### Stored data

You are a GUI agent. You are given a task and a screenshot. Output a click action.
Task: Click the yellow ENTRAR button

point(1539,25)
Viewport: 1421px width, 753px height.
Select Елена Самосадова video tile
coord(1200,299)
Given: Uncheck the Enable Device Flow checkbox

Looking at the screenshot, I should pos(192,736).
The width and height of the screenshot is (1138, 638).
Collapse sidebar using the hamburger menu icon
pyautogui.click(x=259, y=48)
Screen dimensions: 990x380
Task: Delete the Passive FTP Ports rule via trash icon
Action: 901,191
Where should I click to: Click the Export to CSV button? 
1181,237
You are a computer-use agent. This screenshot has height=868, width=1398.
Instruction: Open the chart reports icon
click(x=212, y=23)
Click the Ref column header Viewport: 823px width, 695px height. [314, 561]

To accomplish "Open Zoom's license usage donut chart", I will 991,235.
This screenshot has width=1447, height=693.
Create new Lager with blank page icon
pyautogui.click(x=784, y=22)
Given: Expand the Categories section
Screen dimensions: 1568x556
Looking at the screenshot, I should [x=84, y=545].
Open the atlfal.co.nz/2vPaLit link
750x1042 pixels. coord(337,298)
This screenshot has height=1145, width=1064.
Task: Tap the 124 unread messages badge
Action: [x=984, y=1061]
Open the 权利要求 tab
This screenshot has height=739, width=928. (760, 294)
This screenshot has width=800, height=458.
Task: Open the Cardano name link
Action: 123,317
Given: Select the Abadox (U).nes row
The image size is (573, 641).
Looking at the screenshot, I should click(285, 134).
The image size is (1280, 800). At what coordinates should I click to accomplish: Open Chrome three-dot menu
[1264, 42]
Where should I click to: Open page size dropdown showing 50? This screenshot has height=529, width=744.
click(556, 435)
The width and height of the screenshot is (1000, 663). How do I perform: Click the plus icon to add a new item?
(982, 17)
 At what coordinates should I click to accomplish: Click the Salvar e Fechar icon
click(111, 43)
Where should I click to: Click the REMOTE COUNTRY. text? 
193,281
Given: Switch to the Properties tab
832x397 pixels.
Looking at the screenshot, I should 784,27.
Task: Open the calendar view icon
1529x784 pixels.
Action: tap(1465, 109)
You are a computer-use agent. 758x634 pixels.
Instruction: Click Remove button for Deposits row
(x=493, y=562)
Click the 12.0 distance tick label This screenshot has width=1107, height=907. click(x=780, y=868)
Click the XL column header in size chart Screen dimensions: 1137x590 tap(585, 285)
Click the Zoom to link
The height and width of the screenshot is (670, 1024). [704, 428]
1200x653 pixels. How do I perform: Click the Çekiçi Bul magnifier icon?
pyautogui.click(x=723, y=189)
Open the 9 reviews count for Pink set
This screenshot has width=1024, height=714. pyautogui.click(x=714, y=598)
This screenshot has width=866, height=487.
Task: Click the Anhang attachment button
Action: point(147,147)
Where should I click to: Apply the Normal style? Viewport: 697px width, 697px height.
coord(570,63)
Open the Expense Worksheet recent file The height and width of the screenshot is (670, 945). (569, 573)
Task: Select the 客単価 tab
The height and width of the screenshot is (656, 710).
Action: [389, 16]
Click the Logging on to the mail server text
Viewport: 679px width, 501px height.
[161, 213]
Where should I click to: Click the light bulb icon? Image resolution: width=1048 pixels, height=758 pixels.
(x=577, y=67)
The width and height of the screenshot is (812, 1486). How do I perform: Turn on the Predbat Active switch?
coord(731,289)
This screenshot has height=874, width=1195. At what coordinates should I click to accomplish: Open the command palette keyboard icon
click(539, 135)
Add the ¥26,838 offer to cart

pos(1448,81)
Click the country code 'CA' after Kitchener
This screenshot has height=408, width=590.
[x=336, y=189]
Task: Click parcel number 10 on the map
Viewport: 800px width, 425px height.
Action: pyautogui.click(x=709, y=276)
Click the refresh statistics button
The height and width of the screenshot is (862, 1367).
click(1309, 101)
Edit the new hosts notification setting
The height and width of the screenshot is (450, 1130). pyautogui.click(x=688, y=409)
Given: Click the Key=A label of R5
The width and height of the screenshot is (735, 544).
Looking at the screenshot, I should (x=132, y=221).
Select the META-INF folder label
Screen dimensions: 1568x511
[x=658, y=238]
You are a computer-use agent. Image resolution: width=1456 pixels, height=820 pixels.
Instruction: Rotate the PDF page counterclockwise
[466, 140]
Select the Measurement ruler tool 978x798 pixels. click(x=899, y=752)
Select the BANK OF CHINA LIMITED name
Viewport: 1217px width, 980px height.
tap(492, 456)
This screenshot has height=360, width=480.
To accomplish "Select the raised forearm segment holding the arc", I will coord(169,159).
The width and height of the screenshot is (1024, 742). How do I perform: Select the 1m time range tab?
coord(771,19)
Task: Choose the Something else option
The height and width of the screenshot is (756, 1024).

### WHAT YOU HAVE TO DO
Every record above needs to be repeated word for word.

### EXPECTED OUTPUT
You are a GUI agent. You are given a task and a screenshot. Output a click action.
Task: Click the yellow ENTRAR button

point(1539,25)
Viewport: 1421px width, 753px height.
Select Елена Самосадова video tile
coord(1200,299)
Given: Uncheck the Enable Device Flow checkbox

Looking at the screenshot, I should pos(192,736).
The width and height of the screenshot is (1138, 638).
Collapse sidebar using the hamburger menu icon
pyautogui.click(x=259, y=48)
Screen dimensions: 990x380
Task: Delete the Passive FTP Ports rule via trash icon
Action: 901,191
Where should I click to: Click the Export to CSV button? 
1181,237
You are a computer-use agent. This screenshot has height=868, width=1398.
Instruction: Open the chart reports icon
click(x=212, y=23)
Click the Ref column header Viewport: 823px width, 695px height. [314, 561]

To accomplish "Open Zoom's license usage donut chart", I will 991,235.
This screenshot has width=1447, height=693.
Create new Lager with blank page icon
pyautogui.click(x=784, y=22)
Given: Expand the Categories section
Screen dimensions: 1568x556
Looking at the screenshot, I should [x=84, y=545].
Open the atlfal.co.nz/2vPaLit link
750x1042 pixels. coord(337,298)
This screenshot has height=1145, width=1064.
Task: Tap the 124 unread messages badge
Action: [x=984, y=1061]
Open the 权利要求 tab
This screenshot has height=739, width=928. (760, 294)
This screenshot has width=800, height=458.
Task: Open the Cardano name link
Action: 123,317
Given: Select the Abadox (U).nes row
The image size is (573, 641).
Looking at the screenshot, I should click(285, 134).
The image size is (1280, 800). At what coordinates should I click to accomplish: Open Chrome three-dot menu
[1264, 42]
Where should I click to: Open page size dropdown showing 50? This screenshot has height=529, width=744.
click(556, 435)
The width and height of the screenshot is (1000, 663). How do I perform: Click the plus icon to add a new item?
(982, 17)
 At what coordinates should I click to accomplish: Click the Salvar e Fechar icon
click(111, 43)
Where should I click to: Click the REMOTE COUNTRY. text? 
193,281
Given: Switch to the Properties tab
832x397 pixels.
Looking at the screenshot, I should 784,27.
Task: Open the calendar view icon
1529x784 pixels.
Action: tap(1465, 109)
You are a computer-use agent. 758x634 pixels.
Instruction: Click Remove button for Deposits row
(x=493, y=562)
Click the 12.0 distance tick label This screenshot has width=1107, height=907. click(x=780, y=868)
Click the XL column header in size chart Screen dimensions: 1137x590 tap(585, 285)
Click the Zoom to link
The height and width of the screenshot is (670, 1024). [704, 428]
1200x653 pixels. How do I perform: Click the Çekiçi Bul magnifier icon?
pyautogui.click(x=723, y=189)
Open the 9 reviews count for Pink set
This screenshot has width=1024, height=714. pyautogui.click(x=714, y=598)
This screenshot has width=866, height=487.
Task: Click the Anhang attachment button
Action: point(147,147)
Where should I click to: Apply the Normal style? Viewport: 697px width, 697px height.
coord(570,63)
Open the Expense Worksheet recent file The height and width of the screenshot is (670, 945). (569, 573)
Task: Select the 客単価 tab
The height and width of the screenshot is (656, 710).
Action: [389, 16]
Click the Logging on to the mail server text
Viewport: 679px width, 501px height.
[161, 213]
Where should I click to: Click the light bulb icon? Image resolution: width=1048 pixels, height=758 pixels.
(x=577, y=67)
The width and height of the screenshot is (812, 1486). How do I perform: Turn on the Predbat Active switch?
coord(731,289)
This screenshot has height=874, width=1195. At what coordinates should I click to accomplish: Open the command palette keyboard icon
click(539, 135)
Add the ¥26,838 offer to cart

pos(1448,81)
Click the country code 'CA' after Kitchener
This screenshot has height=408, width=590.
[x=336, y=189]
Task: Click parcel number 10 on the map
Viewport: 800px width, 425px height.
Action: pyautogui.click(x=709, y=276)
Click the refresh statistics button
The height and width of the screenshot is (862, 1367).
click(1309, 101)
Edit the new hosts notification setting
The height and width of the screenshot is (450, 1130). pyautogui.click(x=688, y=409)
Given: Click the Key=A label of R5
The width and height of the screenshot is (735, 544).
Looking at the screenshot, I should (x=132, y=221).
Select the META-INF folder label
Screen dimensions: 1568x511
[x=658, y=238]
You are a computer-use agent. Image resolution: width=1456 pixels, height=820 pixels.
Instruction: Rotate the PDF page counterclockwise
[466, 140]
Select the Measurement ruler tool 978x798 pixels. click(x=899, y=752)
Select the BANK OF CHINA LIMITED name
Viewport: 1217px width, 980px height.
tap(492, 456)
This screenshot has height=360, width=480.
To accomplish "Select the raised forearm segment holding the arc", I will coord(169,159).
The width and height of the screenshot is (1024, 742). How do I perform: Select the 1m time range tab?
coord(771,19)
Task: Choose the Something else option
The height and width of the screenshot is (756, 1024).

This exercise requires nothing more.